Nous espérons qu'une fois que notre proposition sera prête — en fait nous sommes en train d'évaluer les choses; nous sommes également en pourparlers avec ISDE Canada pour ce qui est de certaines des questions de gestion du spectre, de l'allocation du spectre à ultra haute fréquence. Nous espérons que cela va fonctionner. Tout le monde semble très ouvert face à cette idée et a été très utile, mais que ce comité nous encourage serait sans aucun doute positif, sachant que c'est quelque chose qui serait bon pour le Canada.
Le sénateur Eggleton : Merci pour votre exposé. J'ai été amusé par votre allusion à Robert Moses et à Jane Jacobs. Je suis au courant de leur histoire et des batailles qu'ils se sont livrées.

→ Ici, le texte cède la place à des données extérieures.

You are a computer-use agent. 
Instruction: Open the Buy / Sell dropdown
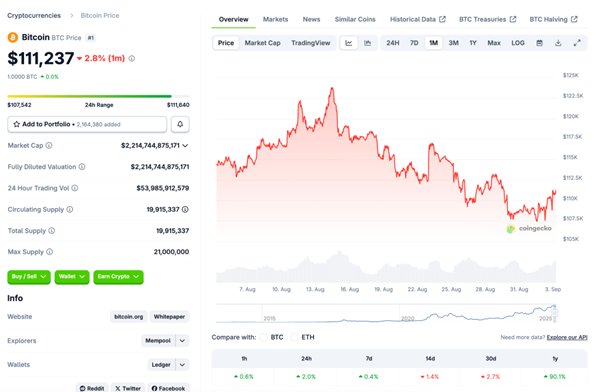pos(29,276)
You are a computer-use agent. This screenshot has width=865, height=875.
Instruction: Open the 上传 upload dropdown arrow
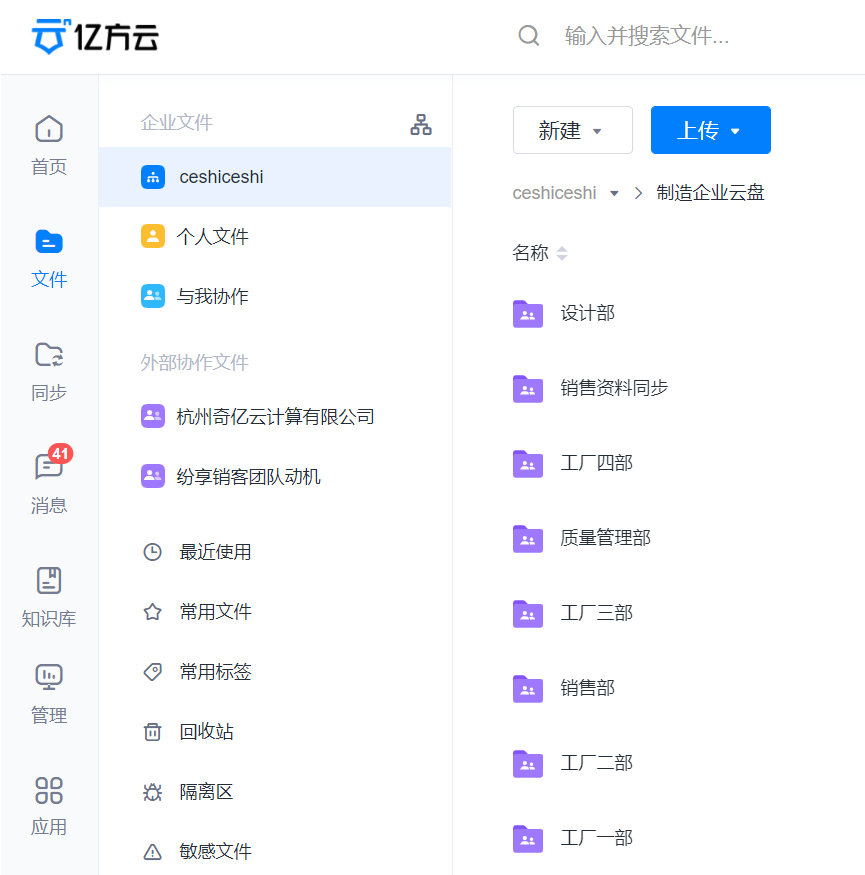click(x=734, y=130)
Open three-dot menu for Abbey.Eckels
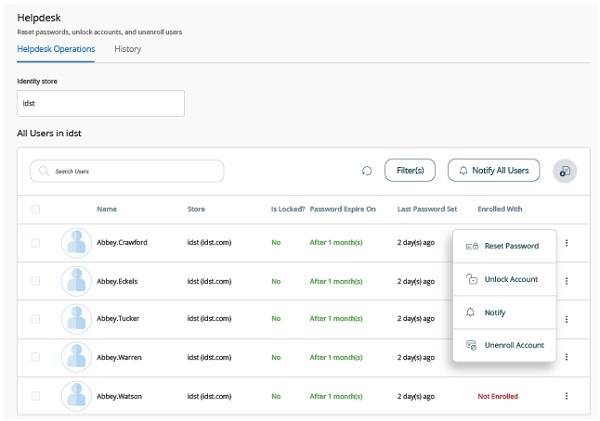 pyautogui.click(x=567, y=281)
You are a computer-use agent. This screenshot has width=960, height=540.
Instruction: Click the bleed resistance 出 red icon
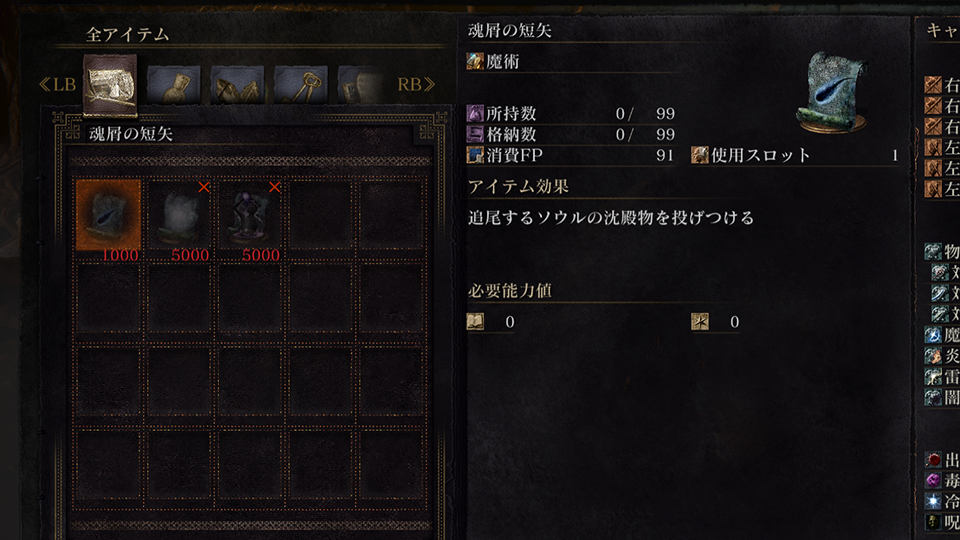tap(932, 460)
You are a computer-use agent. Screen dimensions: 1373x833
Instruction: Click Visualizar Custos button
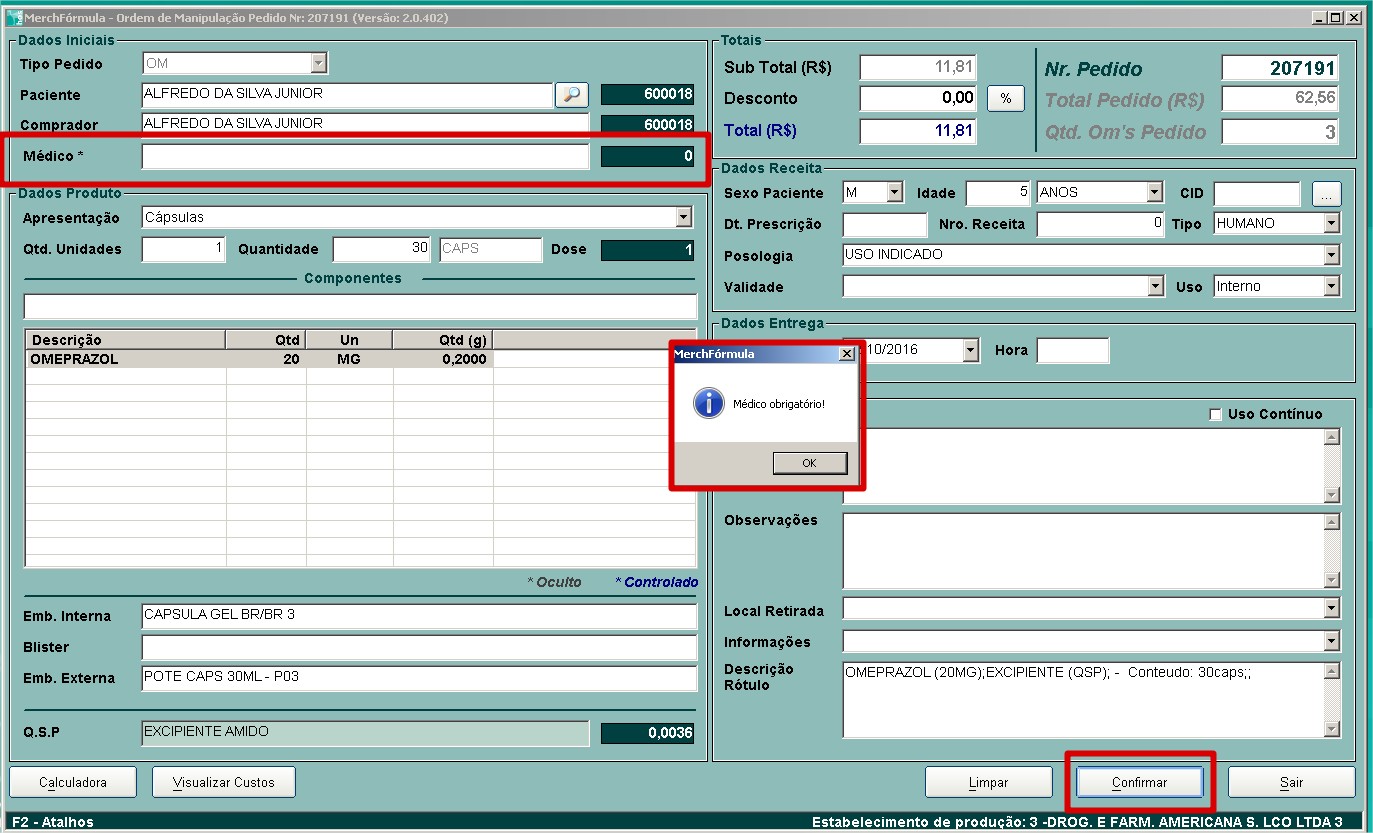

Ce soir, nous présentons l'expression « systèmes de transport intelligent », ou STI, qui en plus d'être le nom de votre organisation, est également un système ou des systèmes. Nous nous servons de véhicules automatisés ou de véhicules connectés et de diverses applications, notamment de véhicule à véhicule et de véhicule à infrastructure. Quelle est la différence entre les « systèmes de transport intelligent » et ces autres termes?
M. Michelson : Le concept remonte à il y a environ 20 ans. Au départ, cela s'appelait « intelligent vehicule and highway information systems » ou, si vous préférez, « système intelligent de régulation de la circulation sur les autoroutes ». Il s'agit d'un concept du département américain des Transports. À l'origine, on s'en servait surtout sur les autoroutes, où l'on estimait qu'il fallait automatiser certains des processus visant à réduire la congestion, notamment sur les autoroutes. Dans certaines villes américaines, on voit encore des feux de signalisation qui limitent l'accès aux bretelles d'autoroute, notamment, alors ils ont voulu pousser plus loin et avoir également des dispositifs sans fil sur les véhicules.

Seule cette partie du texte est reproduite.